A good portion of my young, boyhood life was spent fishing many of the
Ozark streams. The Meramec , Big River, Huzzah and one often visited with
Granpa, Gasconade River, down by the farm in Maries County. Most times
we would stop and pick up a couple boys living along the river.
They were always good company, and it didn't hurt, they knew where
all the good fishing holes were. After digging enough worms to fill up a
Hills Brothers coffee can, we'd bait the hooks and toss our line in the stream.
The river was so clear, you could see every color in the rocks as the sun
danced through the cold, spring fed water.

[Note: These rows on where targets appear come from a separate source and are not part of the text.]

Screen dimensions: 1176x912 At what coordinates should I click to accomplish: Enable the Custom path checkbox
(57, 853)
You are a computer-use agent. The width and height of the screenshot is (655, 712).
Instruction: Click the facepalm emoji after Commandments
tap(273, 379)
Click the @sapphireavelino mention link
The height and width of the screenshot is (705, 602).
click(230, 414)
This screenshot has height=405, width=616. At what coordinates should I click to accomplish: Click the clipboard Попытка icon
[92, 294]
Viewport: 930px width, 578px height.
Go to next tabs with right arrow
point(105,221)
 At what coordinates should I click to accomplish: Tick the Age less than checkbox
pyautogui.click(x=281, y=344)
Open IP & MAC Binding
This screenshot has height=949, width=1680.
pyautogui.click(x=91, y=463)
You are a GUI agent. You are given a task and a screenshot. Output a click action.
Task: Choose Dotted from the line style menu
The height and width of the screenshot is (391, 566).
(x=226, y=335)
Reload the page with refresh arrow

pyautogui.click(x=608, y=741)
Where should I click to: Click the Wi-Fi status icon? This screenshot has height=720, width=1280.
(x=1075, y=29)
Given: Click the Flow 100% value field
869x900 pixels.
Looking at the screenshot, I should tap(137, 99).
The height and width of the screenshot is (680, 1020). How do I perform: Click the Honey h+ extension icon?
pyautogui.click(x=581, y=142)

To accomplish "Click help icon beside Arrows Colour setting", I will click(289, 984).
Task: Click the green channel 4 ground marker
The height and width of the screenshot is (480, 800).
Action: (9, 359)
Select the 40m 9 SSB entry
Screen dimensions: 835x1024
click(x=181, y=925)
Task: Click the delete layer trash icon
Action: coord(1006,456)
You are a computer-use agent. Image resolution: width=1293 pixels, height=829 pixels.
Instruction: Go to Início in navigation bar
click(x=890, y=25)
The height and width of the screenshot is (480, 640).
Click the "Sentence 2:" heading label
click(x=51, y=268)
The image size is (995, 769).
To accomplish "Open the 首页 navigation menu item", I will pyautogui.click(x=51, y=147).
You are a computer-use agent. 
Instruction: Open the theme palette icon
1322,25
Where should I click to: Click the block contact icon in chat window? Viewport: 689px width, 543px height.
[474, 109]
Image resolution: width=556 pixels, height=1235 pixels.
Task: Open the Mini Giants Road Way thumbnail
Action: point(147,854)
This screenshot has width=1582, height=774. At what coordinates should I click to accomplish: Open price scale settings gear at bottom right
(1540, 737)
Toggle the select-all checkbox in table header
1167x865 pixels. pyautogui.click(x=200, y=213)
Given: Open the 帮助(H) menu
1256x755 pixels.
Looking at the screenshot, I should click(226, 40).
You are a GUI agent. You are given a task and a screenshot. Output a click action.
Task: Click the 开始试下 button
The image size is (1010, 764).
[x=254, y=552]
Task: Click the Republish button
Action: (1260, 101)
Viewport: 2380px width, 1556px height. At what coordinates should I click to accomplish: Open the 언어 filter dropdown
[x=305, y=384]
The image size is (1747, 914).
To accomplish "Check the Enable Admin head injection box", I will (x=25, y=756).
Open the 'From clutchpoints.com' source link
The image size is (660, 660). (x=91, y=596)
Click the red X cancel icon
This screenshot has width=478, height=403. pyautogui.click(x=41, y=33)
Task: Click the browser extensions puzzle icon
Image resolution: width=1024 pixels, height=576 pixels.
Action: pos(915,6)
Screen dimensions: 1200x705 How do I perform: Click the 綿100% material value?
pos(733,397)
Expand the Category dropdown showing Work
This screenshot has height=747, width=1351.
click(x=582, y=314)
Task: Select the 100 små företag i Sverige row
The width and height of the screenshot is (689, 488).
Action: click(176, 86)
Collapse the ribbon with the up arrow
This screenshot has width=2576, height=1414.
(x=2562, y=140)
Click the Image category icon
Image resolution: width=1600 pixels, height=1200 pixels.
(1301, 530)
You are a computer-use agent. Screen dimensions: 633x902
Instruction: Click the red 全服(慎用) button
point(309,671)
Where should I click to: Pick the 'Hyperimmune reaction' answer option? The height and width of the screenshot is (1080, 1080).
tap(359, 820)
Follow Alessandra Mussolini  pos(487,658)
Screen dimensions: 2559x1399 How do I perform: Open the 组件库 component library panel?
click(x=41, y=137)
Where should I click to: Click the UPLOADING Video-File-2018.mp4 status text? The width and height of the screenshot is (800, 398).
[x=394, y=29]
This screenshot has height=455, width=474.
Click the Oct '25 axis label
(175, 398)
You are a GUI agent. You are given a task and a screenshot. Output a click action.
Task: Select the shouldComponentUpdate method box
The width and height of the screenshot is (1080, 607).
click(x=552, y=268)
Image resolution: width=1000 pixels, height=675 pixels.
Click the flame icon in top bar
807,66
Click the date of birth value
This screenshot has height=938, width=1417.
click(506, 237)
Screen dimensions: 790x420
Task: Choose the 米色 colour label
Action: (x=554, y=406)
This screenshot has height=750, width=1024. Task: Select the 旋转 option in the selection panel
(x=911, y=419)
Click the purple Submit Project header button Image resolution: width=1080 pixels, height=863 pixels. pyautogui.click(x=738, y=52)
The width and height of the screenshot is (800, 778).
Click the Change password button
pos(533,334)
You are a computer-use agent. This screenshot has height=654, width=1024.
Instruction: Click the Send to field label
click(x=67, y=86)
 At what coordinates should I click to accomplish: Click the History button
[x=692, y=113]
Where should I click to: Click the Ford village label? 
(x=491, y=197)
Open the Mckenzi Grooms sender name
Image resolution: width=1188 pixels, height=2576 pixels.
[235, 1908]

Never a long wait, fish were
always eager to swallow a big,  fat, juicy earthworm.
Our stringer full and bellies empty after a couple hours in the sun, we'd
haul em' up on the bank and commence to cleaning, while Granpa started
a good camp fire in the pit.  Since "old man Butler's" cornfield backed up
to the river, we always managed to relieve him of a few ears to go with
the fish fry.  Sitting by the fire till dark, with Granpa telling fish stories of
Uncle Mearl being pulled in the river by a "Big One", we ate our fill of Bass,
Perch, and quite a few Catfish as I recall, not to mention the sweet corn that
melted in your mouth...That was some good eatin!
Before dropping off the boys, we stopped by "Old man Butler's" with a few
nice size Catfish to compensate him for the corn that disappeared.
He thanked us for the fish and said "he hoped the corn was good."
We thanked him and said, "indeed, it was delicious."
Those days are gone, yet always surface in my memory.
Today, I walked through a puddle after a morning rain...
The sun glistened off tiny ripples, the colored pebbles danced at my feet...
And Granpa smiled'

        by Barry Anderson
Author's Notes/Comments: 

"Things can bring back memories when you least expect them"

schmuckjones's picture

Wonderful job!

I may not be a fisherman myself, but dang If I don't like me a good fishing story.  It was easy to picture the memory encapsulated in this poem and sounds like a really good time.  Also sharing the days catch with "Old Man Butler" in exchange for some cobs of corn, it all just sounds really nice.  The picture is a lovely lazy day of fishing, with sparkling white reflections on those green running waters.